The hypocrisy is stark.
Newsom’s 2018 pledge to build 3.5 million homes by 2025 was a collectivist, tax-burning, pipe dream; fewer than 500,000 units were completed from 2019 to 2023, per state data. His new goal of 2.5 million by 2030 feels equally hollow without dismantling the regulatory state he’s long propped up.
And, of course, Californians are fleeing. A 2025 Public Policy Institute of California study
shows that the state experienced significant net domestic out-migration (movement to other US states) in recent years. Between July 2020 and July 2023, the state lost 412,000 people due to net domestic migration, with the majority of this loss attributed to US citizens moving to other states.
The U-Haul Growth Index for 2024 ranked California 50th for one-way moves, with Texas and Florida soaking up the exodus.
It’s a policy catastrophe, rooted in the same collectivist ethos Newsom now feigns to reject.
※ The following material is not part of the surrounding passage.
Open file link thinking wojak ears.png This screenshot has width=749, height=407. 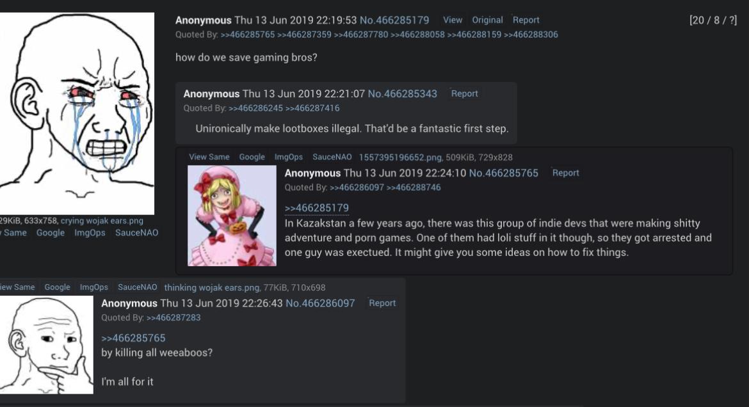point(212,287)
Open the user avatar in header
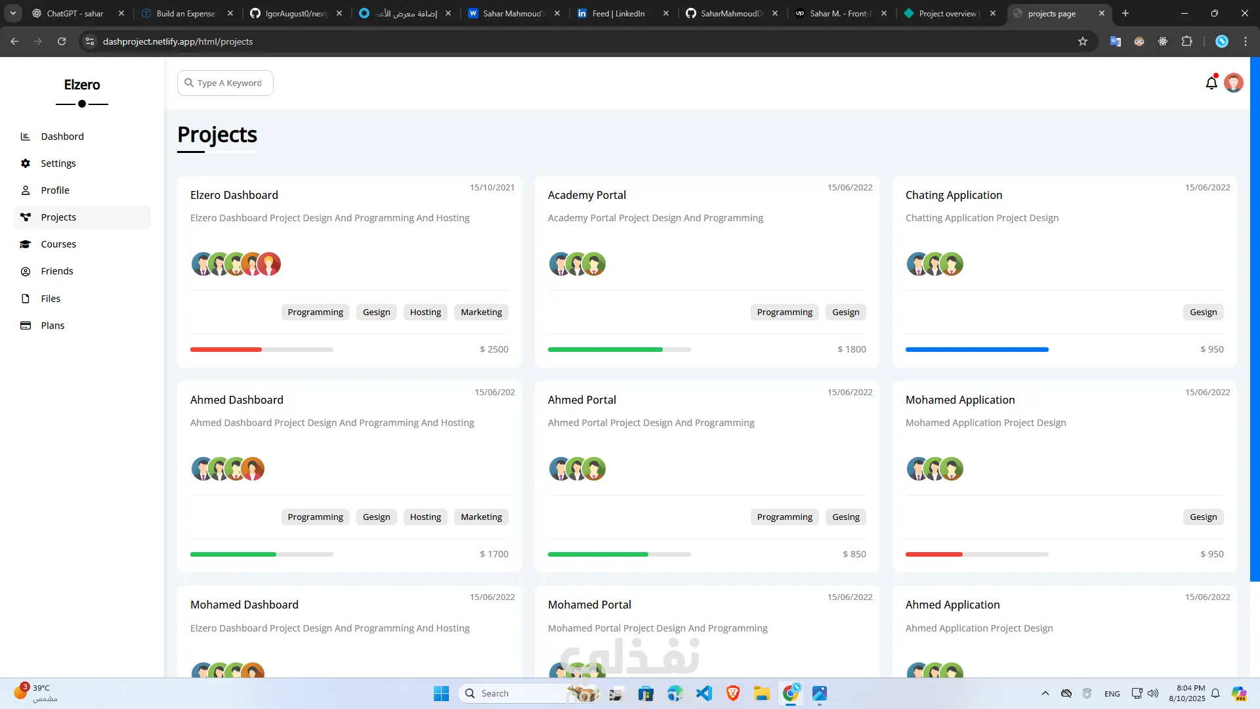 (x=1233, y=83)
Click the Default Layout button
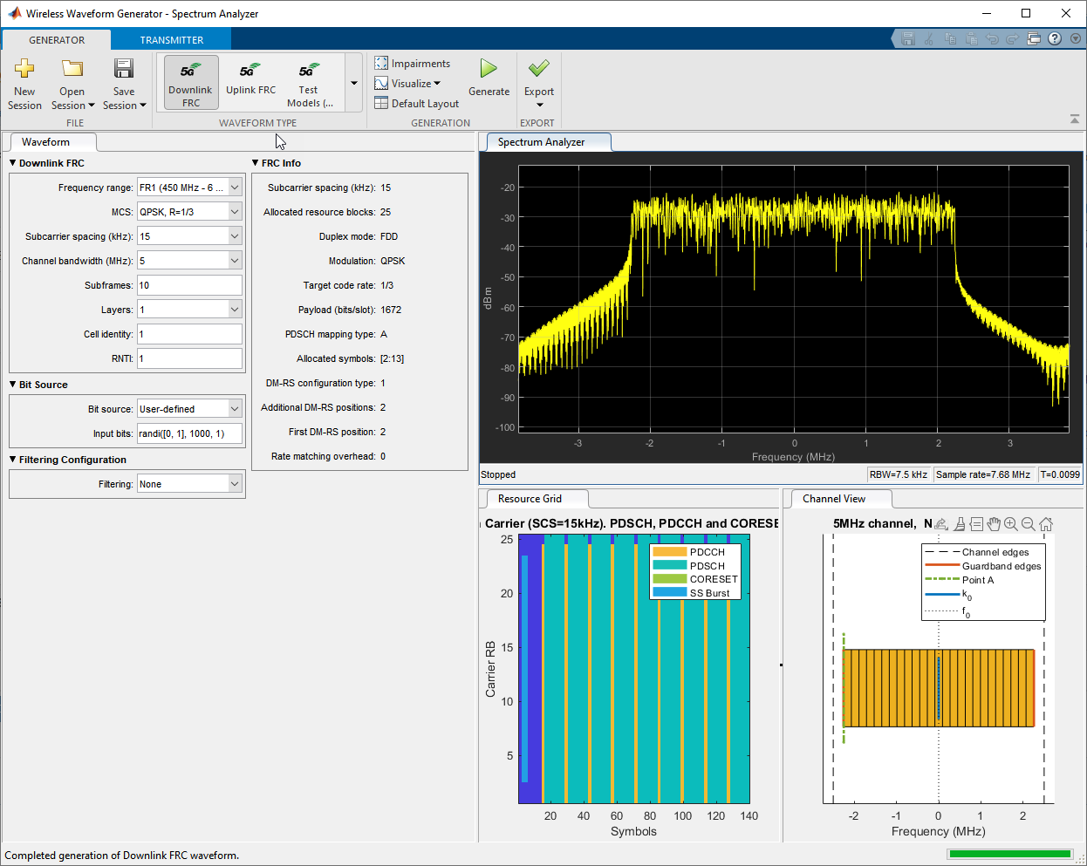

Even Newsom cannot deny that the cost of CEQA has been staggering. A 2021 UC Berkeley study estimated compliance costs at $1.5 billion annually, with delays adding years and millions to projects. Newsom’s reforms nibble at the edges—exempting select projects but leaving CEQA’s framework for others to exploit.
Newsom’s gambit may win headlines, but it’s a Band-Aid on a broken system. California’s housing crisis and the burdens Newsom and the Assembly have placed on business owners and consumers demand a free-market revolution—slashing regulations, taxes, and union strangleholds—not a politician’s posturing. Until Newsom embraces that, his “reform” is just another camera-ready stunt, leaving Californians to foot the bill or flee the state.